A Third of UK workforce currently fear redundancy

31% of the UK workforce are worried about being made redundant from their job yet almost a third of UK CEOs (29%) say they have no work concerns at all according to findings from The Protection Gap survey conducted online and commissioned by Abbey Legal Protection (ALP), a leading provider of legal expenses insurance products and services, part of the Abbey Protection Group Ltd.

When asked which workplace issues were of current worry to them, over a third (36%) of senior managers and almost half (42%) of executives without management responsibility identified redundancy as an existing concern, revealing that uncertainty and job insecurity is still rife despite talk of an improvement in the economy.

Redundancy doesnt appear as an item of concern on the agendas of CEOs with a mere 5% of them labeling it as a worry. This compares to almost one in ten of them (9%) being more bothered about harmless sexual innuendo being taken the wrong way. Of greatest concern to CEOs was a potential tax investigation by HMRC (12%) and employee stress and impact on health (11%).

An astonishing 29% of CEOs claimed to have no workplace worries.

Commenting on the findings, Richard Candy, Underwriting Director Abbey Legal Protection said:

Although the wider economic environment appears to be more positive than it was this time last year, the issue of redundancy is clearly still at the forefront of employee minds, and one that concerns them on a regular basis. CEOs themselves may not be worried about their own management positions but they should be aware of the wider sentiment amongst their workforce.

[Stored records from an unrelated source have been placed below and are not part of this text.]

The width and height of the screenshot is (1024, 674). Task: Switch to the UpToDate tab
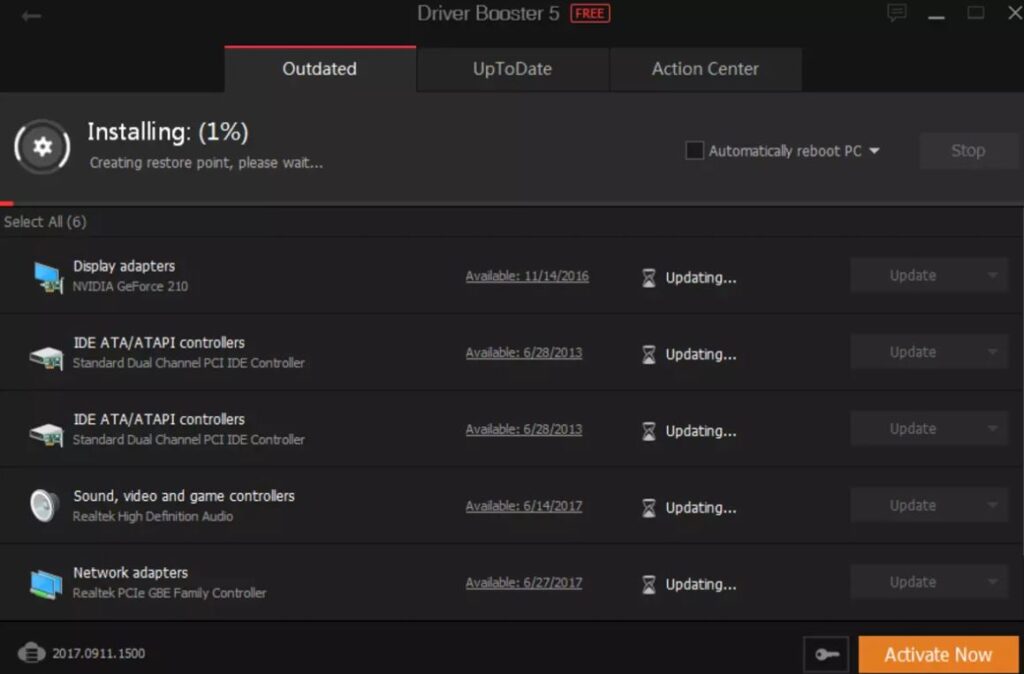pyautogui.click(x=512, y=69)
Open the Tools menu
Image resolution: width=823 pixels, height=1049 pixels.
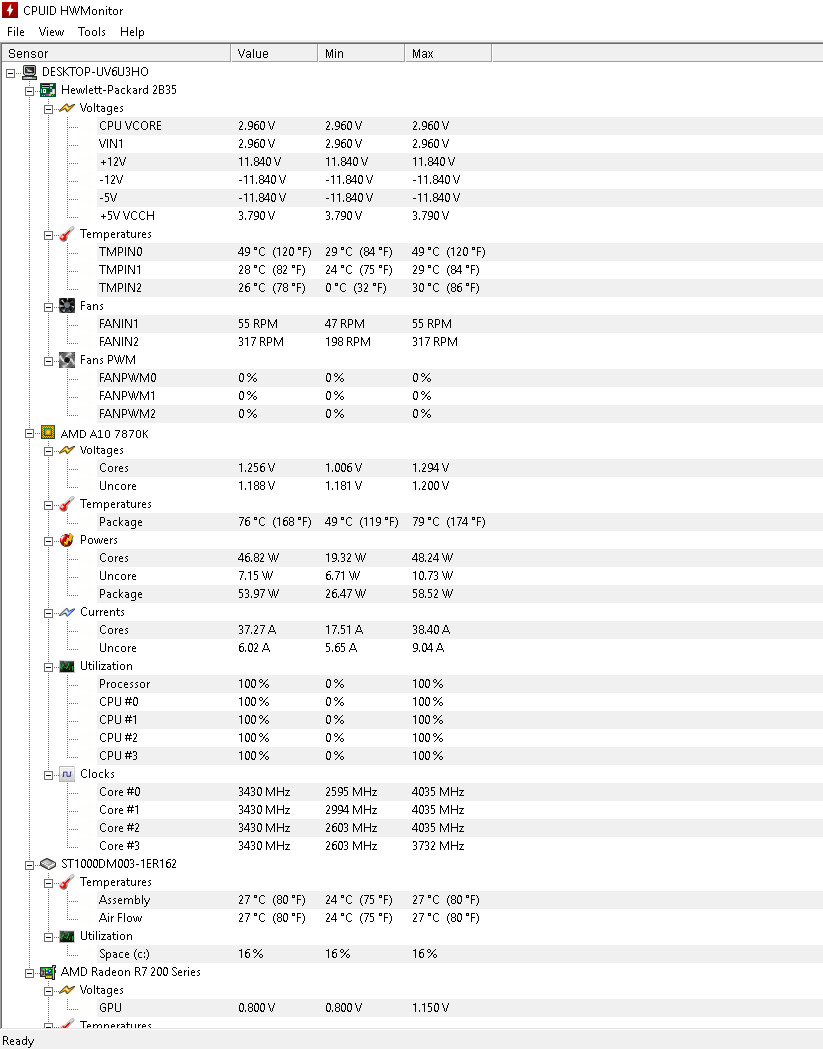point(92,32)
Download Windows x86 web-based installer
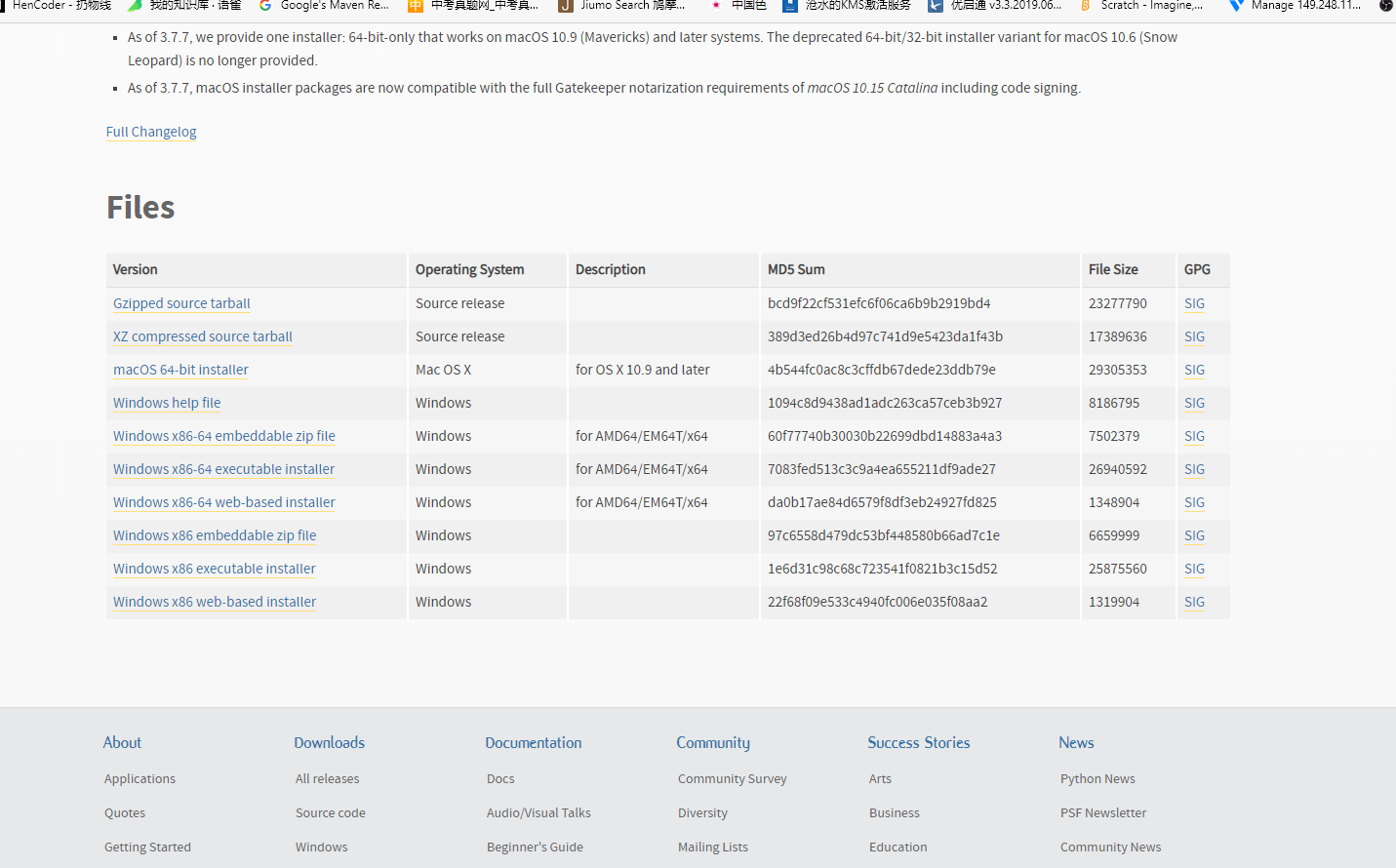 pos(215,602)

It would be misleading for managers to give their employees a false sense of security by pretending that the market is back to normal and redundancy is not a workplace possibility. At the same time, however, it should not be an ongoing concern that affects employee performance. Redundancy is still a real threat in the current economic climate and if businesses are forced to cut costs through a reduction in head-count, then it is critical that they meet their obligations as employers and follow the right procedures in order to avoid potentially huge legal claims.